● **RECORDS TO USE**
========================

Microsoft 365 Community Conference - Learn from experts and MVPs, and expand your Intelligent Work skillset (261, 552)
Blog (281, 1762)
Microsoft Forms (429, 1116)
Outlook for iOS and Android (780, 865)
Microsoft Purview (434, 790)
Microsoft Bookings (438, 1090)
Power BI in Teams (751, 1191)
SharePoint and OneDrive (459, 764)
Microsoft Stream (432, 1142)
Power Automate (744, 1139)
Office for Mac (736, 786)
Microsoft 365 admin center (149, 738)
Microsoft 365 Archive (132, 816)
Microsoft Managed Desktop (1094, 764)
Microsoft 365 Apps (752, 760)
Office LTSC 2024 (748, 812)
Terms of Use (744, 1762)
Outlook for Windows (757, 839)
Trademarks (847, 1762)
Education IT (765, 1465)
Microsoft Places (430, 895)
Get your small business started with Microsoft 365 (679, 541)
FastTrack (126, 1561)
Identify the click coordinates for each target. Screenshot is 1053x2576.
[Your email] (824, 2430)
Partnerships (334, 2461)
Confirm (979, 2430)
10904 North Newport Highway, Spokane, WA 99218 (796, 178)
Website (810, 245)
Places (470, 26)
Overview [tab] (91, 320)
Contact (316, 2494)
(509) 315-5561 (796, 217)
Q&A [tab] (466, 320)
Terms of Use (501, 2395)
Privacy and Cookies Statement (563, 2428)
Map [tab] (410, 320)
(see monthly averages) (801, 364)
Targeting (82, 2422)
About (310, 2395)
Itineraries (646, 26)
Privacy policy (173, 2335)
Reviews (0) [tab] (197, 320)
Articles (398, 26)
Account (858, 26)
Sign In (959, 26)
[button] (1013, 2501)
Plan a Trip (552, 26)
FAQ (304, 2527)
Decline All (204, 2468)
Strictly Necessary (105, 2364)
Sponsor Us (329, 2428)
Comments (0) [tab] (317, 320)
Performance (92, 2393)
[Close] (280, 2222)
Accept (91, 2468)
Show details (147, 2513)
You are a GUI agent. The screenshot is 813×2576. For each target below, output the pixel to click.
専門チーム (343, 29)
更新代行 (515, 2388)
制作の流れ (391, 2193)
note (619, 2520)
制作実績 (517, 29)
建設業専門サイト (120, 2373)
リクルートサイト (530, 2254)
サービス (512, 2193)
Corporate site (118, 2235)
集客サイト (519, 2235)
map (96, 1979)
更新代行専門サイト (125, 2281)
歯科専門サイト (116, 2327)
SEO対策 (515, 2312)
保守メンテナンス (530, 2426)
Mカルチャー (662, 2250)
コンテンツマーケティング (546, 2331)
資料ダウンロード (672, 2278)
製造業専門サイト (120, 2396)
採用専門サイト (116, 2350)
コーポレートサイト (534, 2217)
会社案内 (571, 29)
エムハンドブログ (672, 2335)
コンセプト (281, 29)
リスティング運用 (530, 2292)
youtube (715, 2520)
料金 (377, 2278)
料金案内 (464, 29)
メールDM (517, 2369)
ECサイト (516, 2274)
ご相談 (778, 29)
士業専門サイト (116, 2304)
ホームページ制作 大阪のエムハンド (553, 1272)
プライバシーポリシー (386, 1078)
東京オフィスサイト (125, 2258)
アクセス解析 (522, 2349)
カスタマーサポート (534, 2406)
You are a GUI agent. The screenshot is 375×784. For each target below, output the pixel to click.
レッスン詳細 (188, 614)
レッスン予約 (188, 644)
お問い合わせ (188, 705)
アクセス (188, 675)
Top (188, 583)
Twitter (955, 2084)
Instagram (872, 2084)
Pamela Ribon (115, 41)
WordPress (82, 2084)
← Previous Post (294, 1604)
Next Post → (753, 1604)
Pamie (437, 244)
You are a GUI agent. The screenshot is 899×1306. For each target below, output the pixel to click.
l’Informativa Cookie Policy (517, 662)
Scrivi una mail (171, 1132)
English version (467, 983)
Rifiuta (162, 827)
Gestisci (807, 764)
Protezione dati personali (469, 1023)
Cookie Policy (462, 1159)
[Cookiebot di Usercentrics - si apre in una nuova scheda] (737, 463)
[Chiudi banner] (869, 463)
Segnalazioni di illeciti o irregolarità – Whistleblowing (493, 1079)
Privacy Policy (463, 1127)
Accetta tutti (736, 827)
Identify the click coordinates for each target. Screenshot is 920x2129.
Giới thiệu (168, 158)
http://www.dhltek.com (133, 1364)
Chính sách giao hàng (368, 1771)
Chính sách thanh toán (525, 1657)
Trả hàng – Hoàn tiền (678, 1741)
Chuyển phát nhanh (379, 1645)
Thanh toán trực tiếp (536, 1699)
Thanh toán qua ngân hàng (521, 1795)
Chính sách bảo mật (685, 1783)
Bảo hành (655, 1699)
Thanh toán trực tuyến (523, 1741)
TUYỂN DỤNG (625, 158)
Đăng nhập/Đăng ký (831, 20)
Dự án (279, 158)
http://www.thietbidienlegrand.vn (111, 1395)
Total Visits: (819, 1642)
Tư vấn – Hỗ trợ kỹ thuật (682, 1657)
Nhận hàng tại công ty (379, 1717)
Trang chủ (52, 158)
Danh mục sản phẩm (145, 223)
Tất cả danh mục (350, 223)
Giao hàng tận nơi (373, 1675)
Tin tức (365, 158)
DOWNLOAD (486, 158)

========================

● **WHAT YOU HAVE TO DO**
Copy the material above word for word, keeping every line in its original order.

● **TASK RESULT**
Microsoft 365 Community Conference - Learn from experts and MVPs, and expand your Intelligent Work skillset (261, 552)
Blog (281, 1762)
Microsoft Forms (429, 1116)
Outlook for iOS and Android (780, 865)
Microsoft Purview (434, 790)
Microsoft Bookings (438, 1090)
Power BI in Teams (751, 1191)
SharePoint and OneDrive (459, 764)
Microsoft Stream (432, 1142)
Power Automate (744, 1139)
Office for Mac (736, 786)
Microsoft 365 admin center (149, 738)
Microsoft 365 Archive (132, 816)
Microsoft Managed Desktop (1094, 764)
Microsoft 365 Apps (752, 760)
Office LTSC 2024 (748, 812)
Terms of Use (744, 1762)
Outlook for Windows (757, 839)
Trademarks (847, 1762)
Education IT (765, 1465)
Microsoft Places (430, 895)
Get your small business started with Microsoft 365 (679, 541)
FastTrack (126, 1561)
Identify the click coordinates for each target. Screenshot is 1053x2576.
[Your email] (824, 2430)
Partnerships (334, 2461)
Confirm (979, 2430)
10904 North Newport Highway, Spokane, WA 99218 (796, 178)
Website (810, 245)
Places (470, 26)
Overview [tab] (91, 320)
Contact (316, 2494)
(509) 315-5561 (796, 217)
Q&A [tab] (466, 320)
Terms of Use (501, 2395)
Privacy and Cookies Statement (563, 2428)
Map [tab] (410, 320)
(see monthly averages) (801, 364)
Targeting (82, 2422)
About (310, 2395)
Itineraries (646, 26)
Privacy policy (173, 2335)
Reviews (0) [tab] (197, 320)
Articles (398, 26)
Account (858, 26)
Sign In (959, 26)
[button] (1013, 2501)
Plan a Trip (552, 26)
FAQ (304, 2527)
Decline All (204, 2468)
Strictly Necessary (105, 2364)
Sponsor Us (329, 2428)
Comments (0) [tab] (317, 320)
Performance (92, 2393)
[Close] (280, 2222)
Accept (91, 2468)
Show details (147, 2513)
You are a GUI agent. The screenshot is 813×2576. For each target below, output the pixel to click.
専門チーム (343, 29)
更新代行 (515, 2388)
制作の流れ (391, 2193)
note (619, 2520)
制作実績 (517, 29)
建設業専門サイト (120, 2373)
リクルートサイト (530, 2254)
サービス (512, 2193)
Corporate site (118, 2235)
集客サイト (519, 2235)
map (96, 1979)
更新代行専門サイト (125, 2281)
歯科専門サイト (116, 2327)
SEO対策 (515, 2312)
保守メンテナンス (530, 2426)
Mカルチャー (662, 2250)
コンテンツマーケティング (546, 2331)
資料ダウンロード (672, 2278)
製造業専門サイト (120, 2396)
採用専門サイト (116, 2350)
コーポレートサイト (534, 2217)
会社案内 (571, 29)
エムハンドブログ (672, 2335)
コンセプト (281, 29)
リスティング運用 (530, 2292)
youtube (715, 2520)
料金 (377, 2278)
料金案内 (464, 29)
メールDM (517, 2369)
ECサイト (516, 2274)
ご相談 (778, 29)
士業専門サイト (116, 2304)
ホームページ制作 大阪のエムハンド (553, 1272)
プライバシーポリシー (386, 1078)
東京オフィスサイト (125, 2258)
アクセス解析 (522, 2349)
カスタマーサポート (534, 2406)
You are a GUI agent. The screenshot is 375×784. For each target below, output the pixel to click.
レッスン詳細 (188, 614)
レッスン予約 (188, 644)
お問い合わせ (188, 705)
アクセス (188, 675)
Top (188, 583)
Twitter (955, 2084)
Instagram (872, 2084)
Pamela Ribon (115, 41)
WordPress (82, 2084)
← Previous Post (294, 1604)
Next Post → (753, 1604)
Pamie (437, 244)
You are a GUI agent. The screenshot is 899×1306. For each target below, output the pixel to click.
l’Informativa Cookie Policy (517, 662)
Scrivi una mail (171, 1132)
English version (467, 983)
Rifiuta (162, 827)
Gestisci (807, 764)
Protezione dati personali (469, 1023)
Cookie Policy (462, 1159)
[Cookiebot di Usercentrics - si apre in una nuova scheda] (737, 463)
[Chiudi banner] (869, 463)
Segnalazioni di illeciti o irregolarità – Whistleblowing (493, 1079)
Privacy Policy (463, 1127)
Accetta tutti (736, 827)
Identify the click coordinates for each target. Screenshot is 920x2129.
Giới thiệu (168, 158)
http://www.dhltek.com (133, 1364)
Chính sách giao hàng (368, 1771)
Chính sách thanh toán (525, 1657)
Trả hàng – Hoàn tiền (678, 1741)
Chuyển phát nhanh (379, 1645)
Thanh toán trực tiếp (536, 1699)
Thanh toán qua ngân hàng (521, 1795)
Chính sách bảo mật (685, 1783)
Bảo hành (655, 1699)
Thanh toán trực tuyến (523, 1741)
TUYỂN DỤNG (625, 158)
Đăng nhập/Đăng ký (831, 20)
Dự án (279, 158)
http://www.thietbidienlegrand.vn (111, 1395)
Total Visits: (819, 1642)
Tư vấn – Hỗ trợ kỹ thuật (682, 1657)
Nhận hàng tại công ty (379, 1717)
Trang chủ (52, 158)
Danh mục sản phẩm (145, 223)
Tất cả danh mục (350, 223)
Giao hàng tận nơi (373, 1675)
Tin tức (365, 158)
DOWNLOAD (486, 158)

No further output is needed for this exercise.